→ **Items from a data source**:
◇ ◇ ◇ ◇
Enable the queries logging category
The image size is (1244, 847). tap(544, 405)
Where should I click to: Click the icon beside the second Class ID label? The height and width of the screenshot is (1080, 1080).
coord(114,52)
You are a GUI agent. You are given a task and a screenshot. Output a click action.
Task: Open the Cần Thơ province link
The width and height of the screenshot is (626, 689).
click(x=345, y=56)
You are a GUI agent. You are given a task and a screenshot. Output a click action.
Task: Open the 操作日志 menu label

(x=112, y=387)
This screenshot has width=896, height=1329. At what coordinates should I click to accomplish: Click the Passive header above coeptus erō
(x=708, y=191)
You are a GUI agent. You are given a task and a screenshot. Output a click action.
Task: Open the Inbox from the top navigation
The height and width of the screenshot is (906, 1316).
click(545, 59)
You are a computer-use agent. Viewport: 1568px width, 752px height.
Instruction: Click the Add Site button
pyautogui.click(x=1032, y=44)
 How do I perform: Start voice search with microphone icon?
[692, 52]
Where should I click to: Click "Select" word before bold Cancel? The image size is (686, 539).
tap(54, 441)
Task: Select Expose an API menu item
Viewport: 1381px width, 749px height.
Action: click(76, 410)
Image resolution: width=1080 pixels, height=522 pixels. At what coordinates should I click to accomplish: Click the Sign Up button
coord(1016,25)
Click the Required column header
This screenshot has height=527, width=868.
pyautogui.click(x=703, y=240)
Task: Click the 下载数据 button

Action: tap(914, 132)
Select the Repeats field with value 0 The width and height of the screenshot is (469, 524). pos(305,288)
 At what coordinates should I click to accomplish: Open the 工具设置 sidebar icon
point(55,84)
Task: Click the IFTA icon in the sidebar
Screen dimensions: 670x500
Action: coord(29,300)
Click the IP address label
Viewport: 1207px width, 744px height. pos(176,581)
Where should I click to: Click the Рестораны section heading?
◇ ◇ ◇ ◇
→ **WHAT NEEDS TO BE DONE**: Reproduce exactly the lines from the one with "At what coordinates should I click to accomplish: Open" through the last line of the entries, keeping both of those lines and nothing else.

→ **REPLY TO THE TASK**:
 At what coordinates should I click to accomplish: Open the 工具设置 sidebar icon
point(55,84)
Task: Click the IFTA icon in the sidebar
Screen dimensions: 670x500
Action: coord(29,300)
Click the IP address label
Viewport: 1207px width, 744px height. pos(176,581)
Where should I click to: Click the Рестораны section heading?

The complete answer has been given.